Had a wake-up call last year when they found a blockage in my neck and they thought it was cholesterol and I had to do an MRI. Waited for my results, it disappointed me, haven’t looked after my body, not exercised and eaten clean. The results came back and thank goodness it was not cholesterol; I was born with the blockage on my neck.

Despite the good news, kept to my promise of starting the new year with clean eating, excreting and reducing my sugar intake.

Two years ago joined a patisserie course so I could learn to bake. After my course, I put on weight, baking and eating cakes, biscuits, pies, and everything sweet. Exercised little, didn’t do my usual morning jog because I had to bake.
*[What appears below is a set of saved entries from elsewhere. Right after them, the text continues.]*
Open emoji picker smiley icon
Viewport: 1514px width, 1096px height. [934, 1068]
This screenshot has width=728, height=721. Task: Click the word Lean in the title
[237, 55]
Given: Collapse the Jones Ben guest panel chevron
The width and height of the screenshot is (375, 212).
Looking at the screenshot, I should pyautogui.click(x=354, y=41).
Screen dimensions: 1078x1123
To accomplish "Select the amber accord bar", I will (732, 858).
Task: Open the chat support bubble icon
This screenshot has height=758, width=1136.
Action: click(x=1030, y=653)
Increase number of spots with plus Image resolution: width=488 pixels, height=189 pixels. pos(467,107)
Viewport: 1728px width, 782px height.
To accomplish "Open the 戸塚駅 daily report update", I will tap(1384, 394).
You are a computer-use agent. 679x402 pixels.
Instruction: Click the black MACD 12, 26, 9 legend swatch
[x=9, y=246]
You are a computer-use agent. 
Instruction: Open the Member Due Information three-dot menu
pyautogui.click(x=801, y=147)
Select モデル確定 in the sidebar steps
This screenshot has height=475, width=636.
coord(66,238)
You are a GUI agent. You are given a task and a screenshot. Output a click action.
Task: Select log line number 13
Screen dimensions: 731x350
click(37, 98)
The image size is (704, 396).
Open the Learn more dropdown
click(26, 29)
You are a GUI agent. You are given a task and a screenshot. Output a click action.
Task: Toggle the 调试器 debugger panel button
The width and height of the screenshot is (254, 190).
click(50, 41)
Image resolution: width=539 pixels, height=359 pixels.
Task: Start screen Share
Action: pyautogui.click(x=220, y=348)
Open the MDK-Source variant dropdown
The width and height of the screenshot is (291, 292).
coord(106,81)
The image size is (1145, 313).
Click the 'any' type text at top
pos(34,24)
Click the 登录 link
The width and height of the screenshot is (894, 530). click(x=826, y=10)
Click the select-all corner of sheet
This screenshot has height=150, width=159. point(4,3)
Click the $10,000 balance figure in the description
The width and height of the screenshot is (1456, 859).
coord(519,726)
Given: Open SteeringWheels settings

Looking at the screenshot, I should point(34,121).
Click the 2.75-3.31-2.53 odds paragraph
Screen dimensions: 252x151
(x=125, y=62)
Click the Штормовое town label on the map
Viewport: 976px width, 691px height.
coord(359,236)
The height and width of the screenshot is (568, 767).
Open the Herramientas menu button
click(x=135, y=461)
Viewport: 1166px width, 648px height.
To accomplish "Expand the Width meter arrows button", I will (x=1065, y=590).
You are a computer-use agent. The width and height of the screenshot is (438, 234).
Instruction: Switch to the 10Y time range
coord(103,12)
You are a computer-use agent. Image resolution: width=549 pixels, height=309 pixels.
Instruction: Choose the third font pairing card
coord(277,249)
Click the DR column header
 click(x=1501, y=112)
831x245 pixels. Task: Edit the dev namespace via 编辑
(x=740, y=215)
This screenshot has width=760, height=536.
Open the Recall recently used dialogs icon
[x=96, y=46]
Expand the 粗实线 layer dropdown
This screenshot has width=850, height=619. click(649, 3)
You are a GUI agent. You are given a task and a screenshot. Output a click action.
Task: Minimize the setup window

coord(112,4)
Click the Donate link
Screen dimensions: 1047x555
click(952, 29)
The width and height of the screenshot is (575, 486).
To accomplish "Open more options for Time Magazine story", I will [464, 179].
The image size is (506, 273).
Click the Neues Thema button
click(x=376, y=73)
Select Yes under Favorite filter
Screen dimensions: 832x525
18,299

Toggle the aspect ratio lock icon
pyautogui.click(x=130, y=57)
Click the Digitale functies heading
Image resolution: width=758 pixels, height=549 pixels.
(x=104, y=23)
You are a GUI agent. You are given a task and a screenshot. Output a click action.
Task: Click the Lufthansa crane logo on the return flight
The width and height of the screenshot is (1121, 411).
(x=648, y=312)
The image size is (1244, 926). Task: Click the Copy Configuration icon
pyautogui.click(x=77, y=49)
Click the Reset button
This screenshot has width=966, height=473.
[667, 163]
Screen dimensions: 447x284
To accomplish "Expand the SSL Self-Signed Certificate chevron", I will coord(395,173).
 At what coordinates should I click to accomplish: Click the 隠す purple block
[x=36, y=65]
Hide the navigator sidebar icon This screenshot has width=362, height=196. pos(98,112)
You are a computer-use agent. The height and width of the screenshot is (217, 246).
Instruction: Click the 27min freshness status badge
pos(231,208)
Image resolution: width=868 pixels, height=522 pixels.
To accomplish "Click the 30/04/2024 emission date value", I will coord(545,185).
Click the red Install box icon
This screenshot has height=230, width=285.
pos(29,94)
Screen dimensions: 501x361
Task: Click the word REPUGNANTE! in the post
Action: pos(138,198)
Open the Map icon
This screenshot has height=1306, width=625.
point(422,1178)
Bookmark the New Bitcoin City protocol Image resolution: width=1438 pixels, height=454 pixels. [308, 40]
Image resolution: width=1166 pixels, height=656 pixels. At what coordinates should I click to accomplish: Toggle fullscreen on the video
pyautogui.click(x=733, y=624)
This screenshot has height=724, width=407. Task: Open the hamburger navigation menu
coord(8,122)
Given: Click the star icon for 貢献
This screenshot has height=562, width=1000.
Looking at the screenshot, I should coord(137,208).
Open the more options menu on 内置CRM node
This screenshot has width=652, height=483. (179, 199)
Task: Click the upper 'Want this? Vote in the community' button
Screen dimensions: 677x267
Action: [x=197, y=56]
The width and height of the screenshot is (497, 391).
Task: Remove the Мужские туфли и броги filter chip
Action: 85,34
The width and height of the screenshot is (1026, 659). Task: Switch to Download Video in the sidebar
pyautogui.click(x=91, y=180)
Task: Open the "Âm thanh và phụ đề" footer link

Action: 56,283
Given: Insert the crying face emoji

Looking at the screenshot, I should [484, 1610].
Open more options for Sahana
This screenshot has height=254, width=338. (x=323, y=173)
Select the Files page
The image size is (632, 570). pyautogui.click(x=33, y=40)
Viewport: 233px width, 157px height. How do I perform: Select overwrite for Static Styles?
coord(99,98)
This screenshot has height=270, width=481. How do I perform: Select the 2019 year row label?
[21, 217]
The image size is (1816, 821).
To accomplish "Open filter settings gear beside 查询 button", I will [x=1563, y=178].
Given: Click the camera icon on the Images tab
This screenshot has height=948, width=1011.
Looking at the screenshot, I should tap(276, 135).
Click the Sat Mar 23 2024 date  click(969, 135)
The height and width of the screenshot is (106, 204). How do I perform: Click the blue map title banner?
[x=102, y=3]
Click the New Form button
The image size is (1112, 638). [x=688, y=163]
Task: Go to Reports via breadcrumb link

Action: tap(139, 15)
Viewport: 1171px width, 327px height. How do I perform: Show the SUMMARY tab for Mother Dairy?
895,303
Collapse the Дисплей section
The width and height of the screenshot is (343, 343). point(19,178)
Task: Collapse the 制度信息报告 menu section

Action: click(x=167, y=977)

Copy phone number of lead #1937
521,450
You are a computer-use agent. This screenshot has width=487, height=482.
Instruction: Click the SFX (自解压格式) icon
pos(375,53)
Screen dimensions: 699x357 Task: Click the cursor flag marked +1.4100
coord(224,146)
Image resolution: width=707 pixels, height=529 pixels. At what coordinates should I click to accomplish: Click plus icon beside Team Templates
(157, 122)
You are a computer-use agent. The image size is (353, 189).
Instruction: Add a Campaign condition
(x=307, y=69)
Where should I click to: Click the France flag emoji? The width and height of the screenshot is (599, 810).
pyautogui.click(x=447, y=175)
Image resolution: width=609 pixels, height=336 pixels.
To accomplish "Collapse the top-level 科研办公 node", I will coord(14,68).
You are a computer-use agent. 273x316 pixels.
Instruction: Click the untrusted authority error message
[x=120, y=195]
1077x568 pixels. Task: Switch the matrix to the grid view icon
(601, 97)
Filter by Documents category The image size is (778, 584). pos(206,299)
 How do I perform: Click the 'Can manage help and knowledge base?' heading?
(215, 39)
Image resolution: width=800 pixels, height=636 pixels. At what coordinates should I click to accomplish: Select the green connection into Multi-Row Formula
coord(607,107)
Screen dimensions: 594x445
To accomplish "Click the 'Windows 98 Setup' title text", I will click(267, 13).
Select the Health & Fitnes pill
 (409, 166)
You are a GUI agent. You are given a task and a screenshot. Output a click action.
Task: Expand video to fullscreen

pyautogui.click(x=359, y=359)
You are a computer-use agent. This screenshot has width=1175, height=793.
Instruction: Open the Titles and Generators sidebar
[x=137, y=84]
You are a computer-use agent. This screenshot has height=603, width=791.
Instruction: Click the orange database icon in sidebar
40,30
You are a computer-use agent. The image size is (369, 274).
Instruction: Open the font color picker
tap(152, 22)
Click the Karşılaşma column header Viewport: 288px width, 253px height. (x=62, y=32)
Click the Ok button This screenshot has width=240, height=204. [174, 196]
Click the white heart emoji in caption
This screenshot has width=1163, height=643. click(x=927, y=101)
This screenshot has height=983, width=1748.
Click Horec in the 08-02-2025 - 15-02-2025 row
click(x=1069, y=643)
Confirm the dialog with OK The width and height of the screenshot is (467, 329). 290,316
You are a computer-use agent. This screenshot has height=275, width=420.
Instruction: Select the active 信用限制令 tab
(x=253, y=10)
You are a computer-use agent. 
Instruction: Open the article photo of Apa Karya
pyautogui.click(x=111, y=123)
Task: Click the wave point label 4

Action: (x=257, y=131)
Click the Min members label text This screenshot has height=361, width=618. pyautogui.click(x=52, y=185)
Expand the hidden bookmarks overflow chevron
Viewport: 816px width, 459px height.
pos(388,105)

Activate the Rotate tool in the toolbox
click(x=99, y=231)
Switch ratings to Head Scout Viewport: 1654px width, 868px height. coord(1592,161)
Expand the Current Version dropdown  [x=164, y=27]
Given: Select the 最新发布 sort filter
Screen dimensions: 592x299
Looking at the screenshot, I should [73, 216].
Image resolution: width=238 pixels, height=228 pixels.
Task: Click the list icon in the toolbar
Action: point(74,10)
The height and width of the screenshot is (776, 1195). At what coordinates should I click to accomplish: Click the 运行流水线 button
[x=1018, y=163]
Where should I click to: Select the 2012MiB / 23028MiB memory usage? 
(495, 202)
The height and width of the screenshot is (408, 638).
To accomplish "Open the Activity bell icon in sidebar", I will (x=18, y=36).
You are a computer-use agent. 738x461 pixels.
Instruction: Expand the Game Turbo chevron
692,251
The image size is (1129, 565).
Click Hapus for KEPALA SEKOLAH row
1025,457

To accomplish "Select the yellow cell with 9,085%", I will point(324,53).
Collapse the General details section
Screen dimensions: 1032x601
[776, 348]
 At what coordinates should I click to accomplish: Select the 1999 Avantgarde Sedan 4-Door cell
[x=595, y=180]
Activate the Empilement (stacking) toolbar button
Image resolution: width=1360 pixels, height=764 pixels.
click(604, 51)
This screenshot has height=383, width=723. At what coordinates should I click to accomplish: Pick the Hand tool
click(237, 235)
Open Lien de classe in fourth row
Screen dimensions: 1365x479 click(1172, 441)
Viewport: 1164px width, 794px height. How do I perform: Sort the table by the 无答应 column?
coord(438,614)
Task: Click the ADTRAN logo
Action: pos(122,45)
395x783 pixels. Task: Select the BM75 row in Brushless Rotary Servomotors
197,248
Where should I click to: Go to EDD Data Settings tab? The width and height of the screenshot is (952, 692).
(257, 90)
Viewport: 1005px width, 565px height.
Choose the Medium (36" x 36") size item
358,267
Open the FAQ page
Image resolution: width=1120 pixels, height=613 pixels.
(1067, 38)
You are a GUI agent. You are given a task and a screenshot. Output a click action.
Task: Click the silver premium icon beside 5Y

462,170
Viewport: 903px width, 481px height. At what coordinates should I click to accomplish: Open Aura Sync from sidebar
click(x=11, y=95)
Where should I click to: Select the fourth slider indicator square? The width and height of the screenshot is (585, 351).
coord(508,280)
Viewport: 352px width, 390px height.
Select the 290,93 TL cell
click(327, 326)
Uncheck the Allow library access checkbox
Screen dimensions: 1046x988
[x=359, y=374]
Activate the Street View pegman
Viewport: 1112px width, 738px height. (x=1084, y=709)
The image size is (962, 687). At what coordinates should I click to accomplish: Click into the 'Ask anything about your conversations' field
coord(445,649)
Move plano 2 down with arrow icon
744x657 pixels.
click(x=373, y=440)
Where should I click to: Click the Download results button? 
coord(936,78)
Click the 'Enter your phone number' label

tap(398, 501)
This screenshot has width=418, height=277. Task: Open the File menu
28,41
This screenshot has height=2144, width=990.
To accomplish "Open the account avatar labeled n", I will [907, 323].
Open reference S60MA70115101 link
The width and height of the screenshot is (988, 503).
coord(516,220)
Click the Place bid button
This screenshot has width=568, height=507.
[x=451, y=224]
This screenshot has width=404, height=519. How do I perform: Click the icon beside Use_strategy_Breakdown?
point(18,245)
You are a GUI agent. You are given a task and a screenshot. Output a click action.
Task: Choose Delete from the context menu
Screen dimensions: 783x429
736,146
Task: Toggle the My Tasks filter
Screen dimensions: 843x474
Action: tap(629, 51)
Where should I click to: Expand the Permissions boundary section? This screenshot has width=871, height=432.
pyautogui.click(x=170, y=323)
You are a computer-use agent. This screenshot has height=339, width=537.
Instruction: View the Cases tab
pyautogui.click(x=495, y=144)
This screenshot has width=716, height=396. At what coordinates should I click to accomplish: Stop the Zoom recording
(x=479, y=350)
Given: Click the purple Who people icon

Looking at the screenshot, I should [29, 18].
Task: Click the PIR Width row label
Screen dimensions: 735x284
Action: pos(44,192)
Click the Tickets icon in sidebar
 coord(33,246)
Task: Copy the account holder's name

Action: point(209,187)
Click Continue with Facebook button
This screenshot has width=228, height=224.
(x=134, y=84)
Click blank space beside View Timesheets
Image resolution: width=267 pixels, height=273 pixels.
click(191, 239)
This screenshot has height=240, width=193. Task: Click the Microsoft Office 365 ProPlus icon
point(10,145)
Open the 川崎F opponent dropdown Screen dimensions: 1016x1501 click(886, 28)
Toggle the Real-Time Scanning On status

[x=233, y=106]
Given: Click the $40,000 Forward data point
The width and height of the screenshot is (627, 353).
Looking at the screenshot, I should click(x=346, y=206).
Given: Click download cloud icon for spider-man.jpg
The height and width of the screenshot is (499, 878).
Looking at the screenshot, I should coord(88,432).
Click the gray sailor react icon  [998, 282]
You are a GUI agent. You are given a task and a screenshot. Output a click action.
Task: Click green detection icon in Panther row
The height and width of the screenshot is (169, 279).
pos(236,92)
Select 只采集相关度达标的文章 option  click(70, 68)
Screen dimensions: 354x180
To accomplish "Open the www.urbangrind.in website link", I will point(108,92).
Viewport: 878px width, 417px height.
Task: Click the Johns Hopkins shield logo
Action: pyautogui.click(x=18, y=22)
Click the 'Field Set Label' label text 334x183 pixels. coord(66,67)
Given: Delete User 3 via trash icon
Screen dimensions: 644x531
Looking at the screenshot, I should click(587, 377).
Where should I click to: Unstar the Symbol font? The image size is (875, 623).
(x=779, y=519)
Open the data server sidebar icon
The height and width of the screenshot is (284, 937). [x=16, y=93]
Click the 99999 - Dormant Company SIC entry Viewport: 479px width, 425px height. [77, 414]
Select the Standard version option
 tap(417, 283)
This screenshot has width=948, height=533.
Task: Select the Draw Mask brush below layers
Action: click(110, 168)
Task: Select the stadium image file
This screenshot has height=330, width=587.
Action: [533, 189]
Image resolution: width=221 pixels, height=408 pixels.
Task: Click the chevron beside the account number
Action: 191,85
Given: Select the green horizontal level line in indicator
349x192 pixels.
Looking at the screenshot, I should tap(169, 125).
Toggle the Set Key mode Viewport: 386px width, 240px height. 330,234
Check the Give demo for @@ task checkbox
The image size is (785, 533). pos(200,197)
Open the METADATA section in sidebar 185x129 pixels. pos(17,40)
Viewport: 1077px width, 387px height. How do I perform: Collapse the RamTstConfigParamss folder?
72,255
This year I have reduced baking and took care of my health. 

Started my first week by charging my Fitbit, which I haven’t used and recovered my fitness pal account to track my calorie intake. Checked my weight, which I haven’t checked for three years and as you guessed; have put on weight.

Since I haven’t jogged for over a year, I started my Monday morning with a one-hour walk around my neighbourhood and realised I missed waking up very early in the morning and enjoying a calm walk. Enjoying the sound of nature and the occasion dog bark, this makes you wonder where the dog is. Despite Perth’s hot weather, the morning is the best time to exercise because it’s cooler.

Wednesday was the second day of my walk, but did a quick jog between my walks. Have missed that hype feeling; missed jogging. Changed my route and walked/jogged to the neighbouring suburb. Forgot many people walk their dogs on that street. Why do small dogs bark the most and big dogs look at you and walk away? 

Glad to see the German sherd or Alsatian dog again (can’t tell the difference). Whenever I used to go for my jog, always passed a house where a giant German Shepard or Alsatian sat on the front lawn and watched me jog past the house. He/she has never barked at me or anything, he/she just stared. 

Friday was my last walk/jpg of the week. I jogged longer this time round and jogged to the train station and walked back home. It was going to be over 30 degrees on that day and I could feel the sun. My eating habits changed this week; I tracked my food intake and avoided food high in sugar; I didn’t realise I was eating too much sweet potato, so this week I had to measure all my food, check the serving size and eat healthy. Didn’t eat potato chips this week. I usually eat potato chip with cheese every Saturday. This Saturday I choose to have a healthier cheese with my egg and not have potato chips. I measured my ice cream and yes… measured my ice cream and my butter intake. Had to reduce my butter intake because I put too much butter on my toast.